Dive Brief:
- Apartment owner and developer Rockrose Development Corp. recently found that unauthorized individuals hacked its systems and claimed to have acquired confidential information, according to a letter posted to its website on Dec. 12.
- The security breach occurred on July 4 and affected 47,392 people, according to a data breach notification submitted to Maine’s attorney general’s office. Rockrose discovered the issues on Nov. 14.
- Rockrose determined that personally identifiable information for some individuals may have been impacted, which could indicate that the hackers accessed some sensitive areas of the network. That information could include name, Social Security number, taxpayer identification number, driver’s license number, passport number, bank account and routing numbers, health insurance information, medical information and online account credentials.
Dive Insight:
Rockrose, which was founded in 1970, has acquired, developed or repositioned nearly 6 million square feet of office space and approximately 15,000 residential apartments in New York and Washington, D.C., according to its website.
The New York City-based apartment firm launched an investigation into the breach, according to its letter. Since the incident, Rockrose said it has implemented additional cybersecurity safeguards and is working with internal and external experts to improve the security of its systems.
The firm could potentially face lawsuits as a result of the hack, according to Nicholas Migliaccio, a founding partner of Washington, D.C.-based law firm Migliaccio & Rathod.
“Often, in the wake of notice letters, cases get filed very quickly,” he told Multifamily Dive.
In some cases, multiple law firms file complaints on behalf of those who say they’ve been harmed by the breach. “Cases will get consolidated in some fashion and organized in a way that they can proceed,” Migliaccio said.
Usually, the defendant will file a motion to dismiss, challenging or testing the allegation in the complaint. If the judge denies that motion, settlements often ensue, according to Migliaccio. If not, cases could stretch for a couple of years.
“[The defendant] will weigh the risk of proceeding to trial,” Migliaccio said.

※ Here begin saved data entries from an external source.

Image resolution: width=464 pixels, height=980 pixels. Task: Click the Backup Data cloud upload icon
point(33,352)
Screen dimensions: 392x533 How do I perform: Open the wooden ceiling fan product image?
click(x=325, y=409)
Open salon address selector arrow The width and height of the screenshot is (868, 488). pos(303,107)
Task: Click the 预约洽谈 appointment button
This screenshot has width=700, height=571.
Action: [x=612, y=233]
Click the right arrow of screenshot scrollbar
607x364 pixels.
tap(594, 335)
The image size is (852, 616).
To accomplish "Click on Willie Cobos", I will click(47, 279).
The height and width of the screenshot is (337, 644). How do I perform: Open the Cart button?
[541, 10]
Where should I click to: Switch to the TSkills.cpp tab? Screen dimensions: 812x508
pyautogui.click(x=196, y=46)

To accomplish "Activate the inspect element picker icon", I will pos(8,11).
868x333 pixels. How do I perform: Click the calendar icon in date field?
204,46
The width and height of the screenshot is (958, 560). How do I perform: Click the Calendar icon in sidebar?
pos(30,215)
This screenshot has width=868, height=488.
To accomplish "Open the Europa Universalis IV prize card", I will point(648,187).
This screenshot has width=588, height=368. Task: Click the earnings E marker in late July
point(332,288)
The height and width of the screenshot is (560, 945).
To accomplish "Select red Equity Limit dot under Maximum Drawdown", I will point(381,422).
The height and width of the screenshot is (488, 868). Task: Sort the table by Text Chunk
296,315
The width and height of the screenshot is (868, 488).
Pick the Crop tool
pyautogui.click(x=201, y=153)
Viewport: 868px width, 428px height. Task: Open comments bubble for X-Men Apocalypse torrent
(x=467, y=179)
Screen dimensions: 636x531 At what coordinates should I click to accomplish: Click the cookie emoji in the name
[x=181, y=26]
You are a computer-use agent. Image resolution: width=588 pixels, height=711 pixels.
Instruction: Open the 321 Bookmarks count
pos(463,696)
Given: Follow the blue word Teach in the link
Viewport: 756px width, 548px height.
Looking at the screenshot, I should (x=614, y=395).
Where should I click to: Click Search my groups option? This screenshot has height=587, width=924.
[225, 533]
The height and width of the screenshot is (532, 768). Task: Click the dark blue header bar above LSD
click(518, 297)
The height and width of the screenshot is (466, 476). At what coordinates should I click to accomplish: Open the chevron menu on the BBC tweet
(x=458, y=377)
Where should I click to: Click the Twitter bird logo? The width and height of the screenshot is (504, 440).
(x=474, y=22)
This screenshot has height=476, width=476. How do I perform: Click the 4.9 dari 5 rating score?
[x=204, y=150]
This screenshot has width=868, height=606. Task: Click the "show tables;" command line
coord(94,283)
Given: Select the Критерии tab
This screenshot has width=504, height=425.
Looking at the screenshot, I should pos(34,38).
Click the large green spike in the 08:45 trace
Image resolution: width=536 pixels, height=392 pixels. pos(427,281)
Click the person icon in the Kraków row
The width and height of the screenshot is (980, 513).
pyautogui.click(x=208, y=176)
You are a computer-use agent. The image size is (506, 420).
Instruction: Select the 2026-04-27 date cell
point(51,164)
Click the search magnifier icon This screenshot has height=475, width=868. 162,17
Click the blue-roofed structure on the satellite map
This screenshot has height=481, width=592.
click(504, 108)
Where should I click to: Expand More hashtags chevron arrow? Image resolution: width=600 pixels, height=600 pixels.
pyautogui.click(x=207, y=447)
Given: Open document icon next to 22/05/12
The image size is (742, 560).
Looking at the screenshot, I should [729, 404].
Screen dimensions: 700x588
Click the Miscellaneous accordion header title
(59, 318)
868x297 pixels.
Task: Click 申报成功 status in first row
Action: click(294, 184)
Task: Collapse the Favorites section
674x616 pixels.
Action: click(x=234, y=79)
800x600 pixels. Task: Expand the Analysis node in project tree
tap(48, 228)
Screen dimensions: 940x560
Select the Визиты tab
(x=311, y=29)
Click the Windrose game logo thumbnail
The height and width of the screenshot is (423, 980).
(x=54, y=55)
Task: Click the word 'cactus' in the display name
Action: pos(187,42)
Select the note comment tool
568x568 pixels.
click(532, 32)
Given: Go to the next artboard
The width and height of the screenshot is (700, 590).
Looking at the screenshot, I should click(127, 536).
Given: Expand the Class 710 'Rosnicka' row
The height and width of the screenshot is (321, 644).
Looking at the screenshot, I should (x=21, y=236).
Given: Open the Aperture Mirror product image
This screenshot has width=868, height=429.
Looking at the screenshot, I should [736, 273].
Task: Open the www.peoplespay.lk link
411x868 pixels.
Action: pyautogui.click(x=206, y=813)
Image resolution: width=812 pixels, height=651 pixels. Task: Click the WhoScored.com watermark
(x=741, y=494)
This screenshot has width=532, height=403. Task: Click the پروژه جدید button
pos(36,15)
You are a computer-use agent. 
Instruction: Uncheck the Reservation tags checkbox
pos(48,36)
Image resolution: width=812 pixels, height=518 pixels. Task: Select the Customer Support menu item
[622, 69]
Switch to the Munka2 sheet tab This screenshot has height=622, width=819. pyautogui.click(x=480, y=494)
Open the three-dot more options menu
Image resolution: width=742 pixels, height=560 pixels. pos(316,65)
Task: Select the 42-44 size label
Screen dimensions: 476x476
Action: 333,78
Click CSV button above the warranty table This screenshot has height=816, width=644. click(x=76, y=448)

While data breach cases can have a number of possible outcomes, Migliaccio said hacking cases aren’t going away. “They seem to be continuing at a high,” he said. “I’m not sure I’ve seen a change recently.”
Other housing firms have been victims of hacking over the years. In October 2023, Miami-based homebuilder Lennar, the parent company of Quarterra, experienced a cybersecurity breach involving access to customers’ personal information, according to a notification submitted by Lennar to California’s Department of Justice.
The company detected unauthorized activity in its computer systems on July 20, 2023, and said it believes a third party obtained access to the information earlier that month. The names and Social Security numbers of 7,448 Lennar customers were exposed in the breach, according to a filing with the Maine Attorney General.